Data for locating words and elements
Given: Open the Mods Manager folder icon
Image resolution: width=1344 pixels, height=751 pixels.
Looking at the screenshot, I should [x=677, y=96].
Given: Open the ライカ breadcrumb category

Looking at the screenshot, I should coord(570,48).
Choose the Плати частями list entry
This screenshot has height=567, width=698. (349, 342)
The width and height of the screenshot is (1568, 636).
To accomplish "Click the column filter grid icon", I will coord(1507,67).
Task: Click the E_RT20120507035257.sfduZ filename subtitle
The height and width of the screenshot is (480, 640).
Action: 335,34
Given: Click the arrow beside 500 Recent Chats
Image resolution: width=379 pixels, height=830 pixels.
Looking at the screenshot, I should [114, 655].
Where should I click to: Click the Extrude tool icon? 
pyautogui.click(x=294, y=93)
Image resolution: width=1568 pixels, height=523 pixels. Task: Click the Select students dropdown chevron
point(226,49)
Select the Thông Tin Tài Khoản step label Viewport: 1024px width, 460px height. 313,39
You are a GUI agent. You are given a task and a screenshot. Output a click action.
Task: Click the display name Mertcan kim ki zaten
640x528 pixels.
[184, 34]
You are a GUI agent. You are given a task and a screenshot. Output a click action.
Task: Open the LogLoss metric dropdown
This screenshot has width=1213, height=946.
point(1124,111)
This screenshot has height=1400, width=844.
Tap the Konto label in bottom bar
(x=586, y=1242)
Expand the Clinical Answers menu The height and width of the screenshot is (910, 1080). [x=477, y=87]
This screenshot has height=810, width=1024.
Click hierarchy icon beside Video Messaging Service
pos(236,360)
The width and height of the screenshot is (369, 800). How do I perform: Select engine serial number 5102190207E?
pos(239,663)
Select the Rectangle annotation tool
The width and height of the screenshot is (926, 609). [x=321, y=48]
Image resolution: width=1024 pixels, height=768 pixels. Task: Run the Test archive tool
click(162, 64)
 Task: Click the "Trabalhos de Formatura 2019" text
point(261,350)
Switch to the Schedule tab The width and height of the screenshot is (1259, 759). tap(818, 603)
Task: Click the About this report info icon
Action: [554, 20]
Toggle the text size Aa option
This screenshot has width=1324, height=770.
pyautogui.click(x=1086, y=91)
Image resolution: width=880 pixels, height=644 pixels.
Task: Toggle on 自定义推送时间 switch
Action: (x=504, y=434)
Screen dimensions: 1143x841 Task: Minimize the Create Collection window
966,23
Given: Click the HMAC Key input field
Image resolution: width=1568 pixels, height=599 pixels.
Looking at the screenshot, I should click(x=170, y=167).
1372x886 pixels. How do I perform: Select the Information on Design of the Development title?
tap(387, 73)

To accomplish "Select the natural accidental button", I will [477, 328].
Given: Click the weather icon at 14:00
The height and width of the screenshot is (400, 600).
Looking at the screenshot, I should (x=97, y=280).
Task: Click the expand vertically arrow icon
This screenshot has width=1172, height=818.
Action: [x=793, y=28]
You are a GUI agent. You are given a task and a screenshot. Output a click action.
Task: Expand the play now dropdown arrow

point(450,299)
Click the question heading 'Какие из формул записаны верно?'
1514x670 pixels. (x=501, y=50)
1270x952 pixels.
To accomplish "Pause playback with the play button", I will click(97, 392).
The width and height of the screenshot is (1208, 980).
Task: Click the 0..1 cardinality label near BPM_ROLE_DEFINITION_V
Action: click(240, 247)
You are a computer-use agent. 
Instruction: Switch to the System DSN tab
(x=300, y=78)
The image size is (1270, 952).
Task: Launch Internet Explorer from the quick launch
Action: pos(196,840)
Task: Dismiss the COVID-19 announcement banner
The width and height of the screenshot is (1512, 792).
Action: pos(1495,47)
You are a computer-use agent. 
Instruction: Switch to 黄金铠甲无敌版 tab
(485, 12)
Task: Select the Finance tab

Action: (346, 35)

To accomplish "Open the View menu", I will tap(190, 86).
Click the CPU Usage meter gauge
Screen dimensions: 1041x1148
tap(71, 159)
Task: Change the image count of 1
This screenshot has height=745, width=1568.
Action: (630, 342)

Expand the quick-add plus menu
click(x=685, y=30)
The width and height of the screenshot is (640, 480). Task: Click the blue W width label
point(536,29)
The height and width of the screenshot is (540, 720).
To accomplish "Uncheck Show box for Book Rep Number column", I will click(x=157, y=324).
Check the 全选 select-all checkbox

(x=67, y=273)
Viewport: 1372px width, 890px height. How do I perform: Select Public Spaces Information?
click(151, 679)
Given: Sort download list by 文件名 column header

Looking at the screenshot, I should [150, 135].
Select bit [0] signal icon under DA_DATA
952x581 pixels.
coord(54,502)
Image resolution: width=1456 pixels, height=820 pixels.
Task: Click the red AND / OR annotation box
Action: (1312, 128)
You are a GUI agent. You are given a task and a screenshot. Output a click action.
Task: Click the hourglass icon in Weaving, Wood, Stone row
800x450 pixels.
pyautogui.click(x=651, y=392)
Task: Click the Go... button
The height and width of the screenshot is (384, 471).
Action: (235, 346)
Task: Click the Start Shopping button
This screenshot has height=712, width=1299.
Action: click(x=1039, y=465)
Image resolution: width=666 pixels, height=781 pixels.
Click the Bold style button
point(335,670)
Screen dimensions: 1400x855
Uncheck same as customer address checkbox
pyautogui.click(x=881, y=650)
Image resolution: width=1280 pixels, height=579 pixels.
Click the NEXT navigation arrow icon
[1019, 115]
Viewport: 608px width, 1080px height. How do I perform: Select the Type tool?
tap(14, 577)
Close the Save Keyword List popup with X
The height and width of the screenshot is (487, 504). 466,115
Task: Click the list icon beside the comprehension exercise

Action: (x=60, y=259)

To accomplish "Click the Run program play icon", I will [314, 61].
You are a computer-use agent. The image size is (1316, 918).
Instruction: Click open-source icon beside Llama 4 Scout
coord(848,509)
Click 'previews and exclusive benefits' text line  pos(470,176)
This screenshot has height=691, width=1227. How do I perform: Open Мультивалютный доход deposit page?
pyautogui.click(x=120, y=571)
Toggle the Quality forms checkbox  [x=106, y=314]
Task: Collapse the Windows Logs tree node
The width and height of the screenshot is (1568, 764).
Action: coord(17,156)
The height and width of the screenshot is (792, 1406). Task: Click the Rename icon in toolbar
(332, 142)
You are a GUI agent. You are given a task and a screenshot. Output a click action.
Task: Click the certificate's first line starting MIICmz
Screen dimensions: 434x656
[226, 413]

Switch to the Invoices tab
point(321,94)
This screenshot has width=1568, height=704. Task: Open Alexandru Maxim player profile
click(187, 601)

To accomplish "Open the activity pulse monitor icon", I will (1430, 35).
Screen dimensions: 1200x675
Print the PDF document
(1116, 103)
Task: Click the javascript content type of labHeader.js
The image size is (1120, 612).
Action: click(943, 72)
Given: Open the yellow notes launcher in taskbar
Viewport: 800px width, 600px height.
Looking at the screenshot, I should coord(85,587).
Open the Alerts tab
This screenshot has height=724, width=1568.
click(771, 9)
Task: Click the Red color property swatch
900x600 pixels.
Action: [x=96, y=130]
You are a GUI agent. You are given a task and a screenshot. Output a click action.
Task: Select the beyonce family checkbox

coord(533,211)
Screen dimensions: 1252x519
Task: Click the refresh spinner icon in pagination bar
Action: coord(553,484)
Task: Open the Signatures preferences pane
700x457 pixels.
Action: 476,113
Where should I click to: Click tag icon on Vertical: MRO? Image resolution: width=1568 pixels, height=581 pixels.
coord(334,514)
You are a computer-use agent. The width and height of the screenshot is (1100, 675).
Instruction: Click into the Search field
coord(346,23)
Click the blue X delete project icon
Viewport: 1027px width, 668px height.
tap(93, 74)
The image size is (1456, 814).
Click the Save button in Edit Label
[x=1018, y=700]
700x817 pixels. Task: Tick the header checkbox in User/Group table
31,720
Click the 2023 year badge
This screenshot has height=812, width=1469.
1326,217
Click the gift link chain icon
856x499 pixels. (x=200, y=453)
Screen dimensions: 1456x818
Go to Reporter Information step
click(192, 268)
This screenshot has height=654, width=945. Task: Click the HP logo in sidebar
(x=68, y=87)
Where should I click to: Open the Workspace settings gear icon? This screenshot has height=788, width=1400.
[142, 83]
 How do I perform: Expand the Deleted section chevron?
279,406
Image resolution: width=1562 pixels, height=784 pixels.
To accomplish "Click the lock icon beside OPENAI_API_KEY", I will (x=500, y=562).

STATED EXERCISE:
Convert the lines from the start through the line containing "This screenshot has height=567, width=698." into a two-column CSV with columns named request and answer. Write one row per request, putting its text and its answer each in a single quoted field with line breaks replaced by spaces.

SOLUTION FOR THIS PROBLEM:
request,answer
"Given: Open the Mods Manager folder icon Image resolution: width=1344 pixels, height=751 pixels.","Looking at the screenshot, I should [x=677, y=96]."
"Given: Open the ライカ breadcrumb category","Looking at the screenshot, I should coord(570,48)."
"Choose the Плати частями list entry","This screenshot has height=567, width=698. (349, 342)"